Жестокие, как и все трусы, предатели с бронепоезда стреляли в Линдова и его друзей. Мертвыми упали Мяги, Майоров; раскинув руки, лежал в снегу у железнодорожного полотна Гаврила Линдов. Седина роднила его со снегом, он лежал у самых рельс, которые уходили к Уральску.
Когда мне рассказали эту трагическую историю, нечего греха таить, я с укором подумал, что, если бы Чапаева не поторопились отозвать с фронта, в новом соединении, в 22-й дивизии, куда влились и полки его Второй Николаевской, чувствовалась бы крепкая большевистская рука — не произошла бы и эта кровавая трагедия.
И снова передо мной возникли доверчивые, убеждающие строки письма Чапаева:
«Прошу вас покорно отозвать меня в штаб Четвертой армии, на какую-нибудь должность — командиром или комиссаром в любой полк.
…Если вы хотите, чтобы я вам помогал, я с удовольствием буду к вашим услугам…»
Наутро, в пятом часу, во двор агронома въехал бензозаправщик. Простившись с гостеприимным хозяином, Глеб втиснулся в кабину шофера, и машина отправилась на станцию Озинки.

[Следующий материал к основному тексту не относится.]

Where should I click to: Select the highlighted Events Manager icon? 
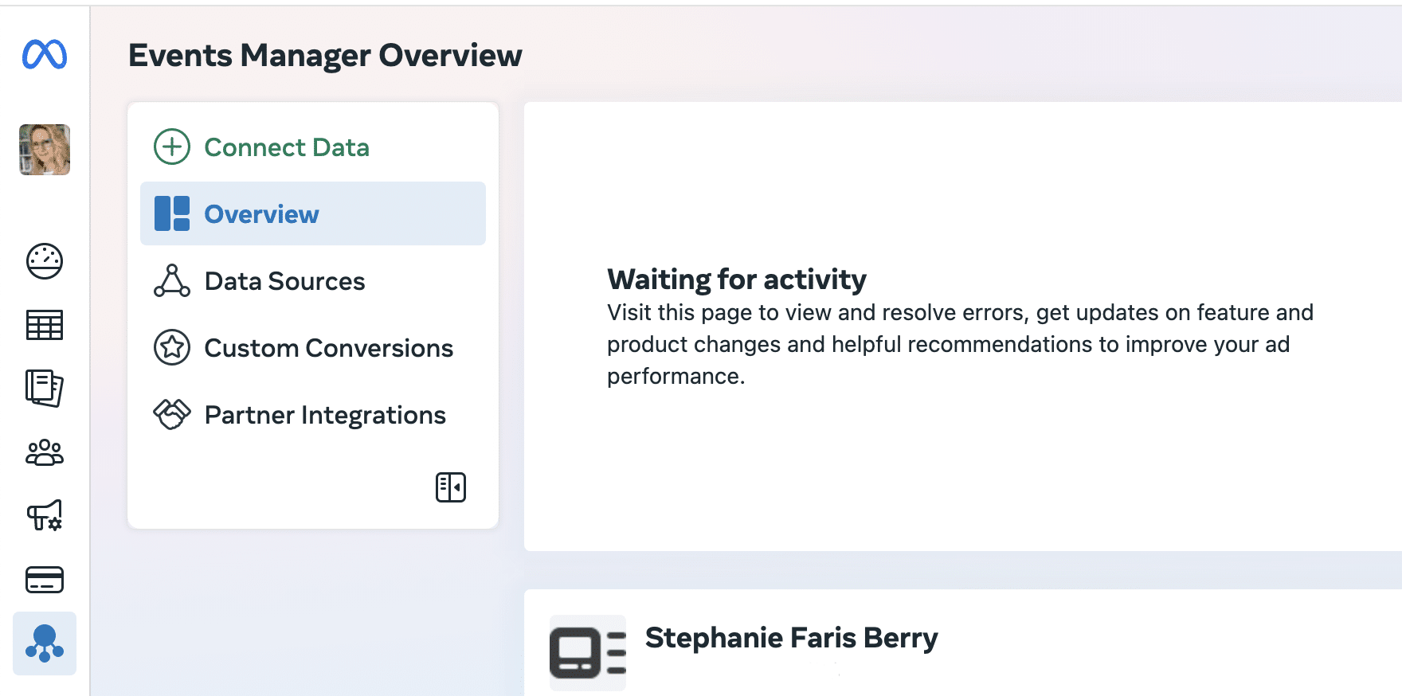click(44, 643)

Водитель Сельванов, маленький, обросший бурой щетиной, сперва угрюмо молчал, щуря и без того небольшие глаза. Но, стряхнув сонливость, он охотно отвечал на вопросы Глеба, сокрушался, что исчезли хутора Павловка, Чилижный, хвалил тещу и не без гордости заметил, что она-то хорошо помнит Чапаева, именно у нее он и стоял в Нижней Покровке. Нравилось Василию Ивановичу ее гостеприимство — любил пить чай с вареньем, а уж варенье варить теща Сельванова умеет!
В каждом селе Глеб обязательно встречал очевидца чаепития Василия Ивановича, и в этом было надежное желание помнить Чапаева домовничающим, беседующим за чашкой чая о самых обыденных вещах.
Видно, и в самом деле Василий Иванович в какие-то минуты, вырванные у войны, умел чувствовать себя с людьми по-свойски, по-домашнему, умел слушать их незатейливые рассказы, опрокидывая с ними не одну чашку чая. Об этом Сельванов толковал до большого села, которое лежало на пути к Озинкам.
Глеб спросил:
— Не к Солянке ль подъезжаем?
— Именно к самой Солянке — знаменитое было торговое село. Ну и купцов сюда наезжало: из Саратова, Москвы, Самары, толкались здесь помещики и всякие управители. Самая торговля затевалась в зимний николин день, на успенье и в масляну. Скот гнали по степи, батраков в Солянке за гроши нанимали, брали их дешевле, чем скот, но, как это ни чудно, отсюда к Чапаеву пошло немного народу: кого богатые перекупили, а кого и стращали, до жестокого испугу.
Бензовоз въехал в людное село, пыльное и без единого деревца.